Com esse entendimento, a 13ª Câmara de Direito Criminal do Tribunal de Justiça de São Paulo absolveu um homem condenado pelos crimes de roubo majorado e extorsão qualificada.
Contexto do caso
O réu foi acusado de arregimentar contas bancárias para pulverizar o dinheiro obtido com um sequestro relâmpago praticado por corréus.
Durante a investigação, os policiais afirmaram que os responsáveis pelo sequestro fizeram contato com o réu durante o curso do crime para que ele encontrasse pessoas que pudessem repassar o dinheiro do delito ou para que o próprio acusado pudesse receber o valor.

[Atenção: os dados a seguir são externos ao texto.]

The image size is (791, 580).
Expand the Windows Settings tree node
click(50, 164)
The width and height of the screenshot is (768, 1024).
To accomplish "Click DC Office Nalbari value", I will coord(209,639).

Os agentes constataram ainda mensagens entre o homem e seu primo, apontado como beneficiário do esquema, por ter recebido R$ 500 provenientes da conta da vítima. O parente afirmou, em depoimento na polícia, que a transferência foi ordenada pelo acusado. No entanto, o primo não foi arrolado como testemunha para ser ouvido em juízo.
Fundamentação jurídica
O relator, desembargador Luís Geraldo Lanfredi, afirmou que a ausência do primo em sede judicial suprimiu a possibilidade de uma inquirição cruzada por parte da defesa, conforme previsto no artigo 212 do Código de Processo Penal.
Ele ressaltou ainda que a perícia extraída do celular do réu comprova a existência de mensagens e da transferência, mas não demonstra autoria ou que o acusado sabia sobre o crime em andamento.